Self Healing

Self Healing

Oleh M. Aqilsyah (Divisi Kaderisasi YI-LEAD)

 

Gimana mau bahagiain orang lain kalo diri kita sendiri gak bahagia?

Hati dan pikiran kamu butuh istirahat.

Gak apa-apa, semua orang berhak nentuin life journey mereka.

Let it flow aja, nikmatin prosesnya.

Kira-kira itulah beberapa kalimat yang akhir-akhir ini sering banget kita dengar dalam berbagai forum. Terutama di kalangan anak sekarang. Kalimat ini dikatakan dan dibutuhkan bagi orang-orang yang merasa hidupnya gitu-gitu aja, cenderung merasa tekanan hidup semakin berat. Fenomena maraknya kajian self-healing, self love, self proud, insecurity, disamping efek positif yang dihasilkan, karena setidaknya, justru ini melahirkan kembali ghirah hidup orang-orang yang merasa putus asa dan menyerah pada kehidupan.

Namun, dibalik positifitas yang dihasilkan, justru ini menjadi sesuatu yang seharusnya patut dikhawatirkan juga. Meningkatnya fenomena ini mengkonfirmasi bahwa manusia pada hari ini memiliki banyak masalah terkait kejiwaan. Selain mengkonfirmasi meningkatnya masalah kejiwaan pada manusia, ini juga mengkonfirmasi kegagalan para penguasa,memberikan kesejahteraan bagi yang dipimpinnya.
▬▬▬▬▬▬▬▬▬▬
=== Tugas yang Dikerjakan ===
1. Jawab pertanyaan berikut berdasarkan teks tentang self healing.
(a) Siapa penulis teks ini, dan dari divisi mana ia berasal?
(b) Di kalangan siapa kalimat-kalimat pembuka itu terutama sering terdengar?
(c) Selain masalah kejiwaan, kegagalan siapa yang dikonfirmasi oleh meningkatnya fenomena ini?
2. Salin ulang bagian teks tentang self healing di antara "Let it flow" dan "menyerah pada kehidupan.", termasuk kedua batas tersebut, tanpa mengubah apa pun.

=== Bahan yang Disediakan ===
▬▬▬▬▬▬▬▬▬▬
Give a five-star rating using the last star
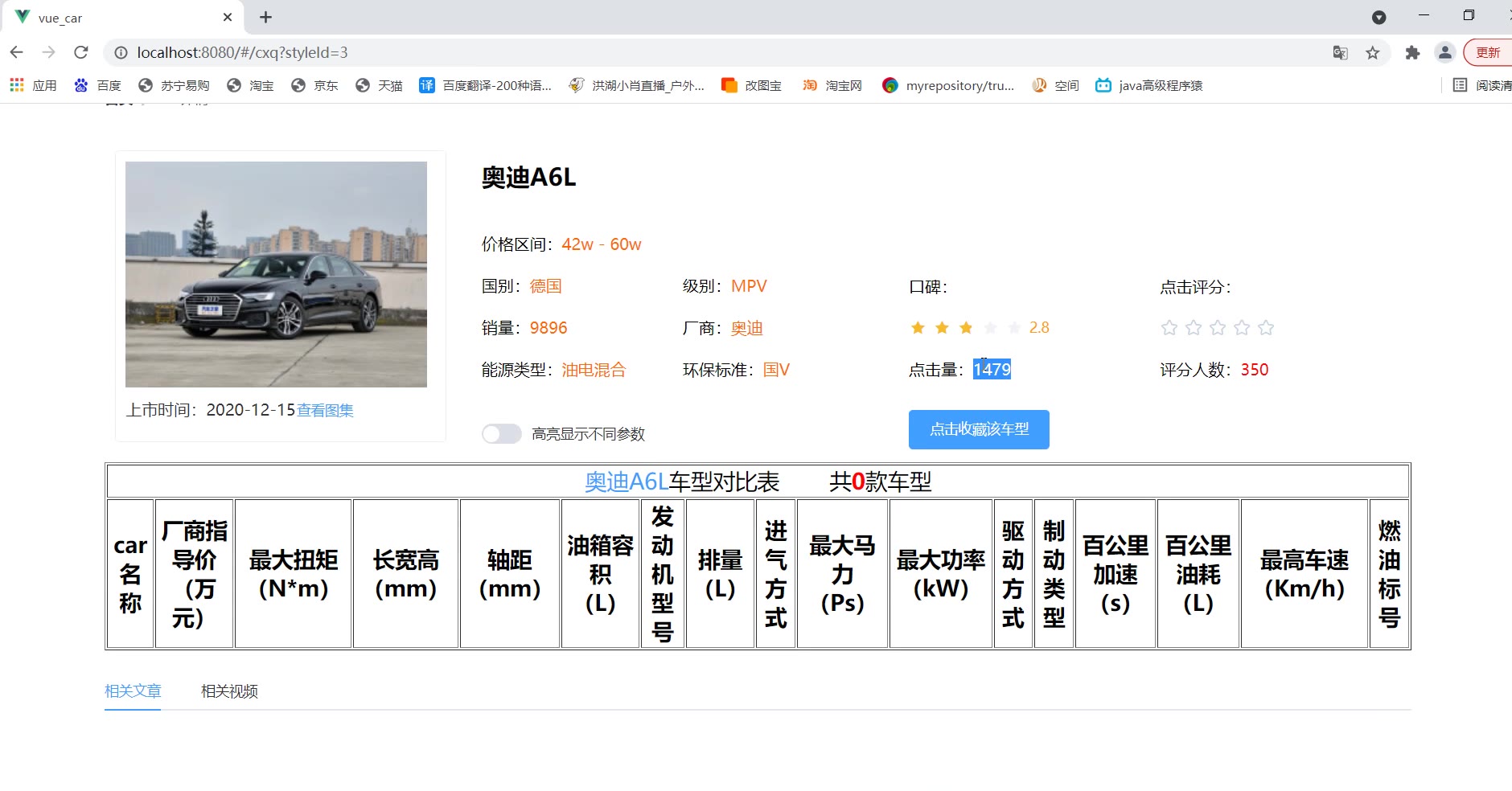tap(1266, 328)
▬▬▬▬▬▬▬▬▬▬
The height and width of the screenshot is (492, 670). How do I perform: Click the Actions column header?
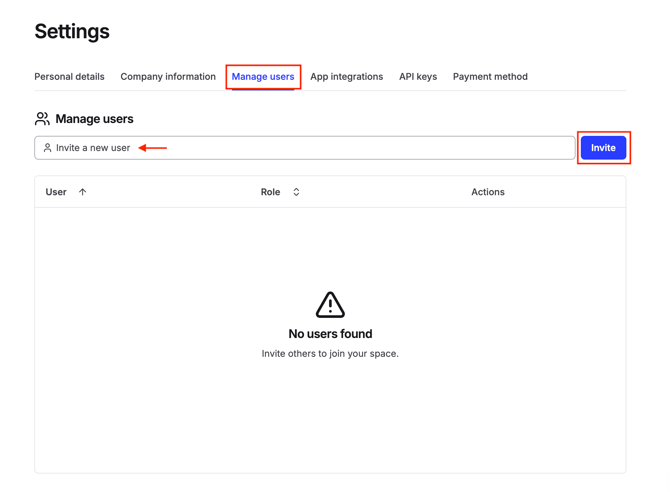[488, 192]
▬▬▬▬▬▬▬▬▬▬
=== Jawaban Latihan ===
1.
(a) Penulisnya M. Aqilsyah dari Divisi Kaderisasi YI-LEAD.
(b) Kalimat-kalimat itu terutama sering terdengar di kalangan anak sekarang.
(c) Fenomena ini mengkonfirmasi kegagalan para penguasa dalam memberikan kesejahteraan bagi yang dipimpinnya.

2.
Let it flow aja, nikmatin prosesnya.

Kira-kira itulah beberapa kalimat yang akhir-akhir ini sering banget kita dengar dalam berbagai forum. Terutama di kalangan anak sekarang. Kalimat ini dikatakan dan dibutuhkan bagi orang-orang yang merasa hidupnya gitu-gitu aja, cenderung merasa tekanan hidup semakin berat. Fenomena maraknya kajian self-healing, self love, self proud, insecurity, disamping efek positif yang dihasilkan, karena setidaknya, justru ini melahirkan kembali ghirah hidup orang-orang yang merasa putus asa dan menyerah pada kehidupan.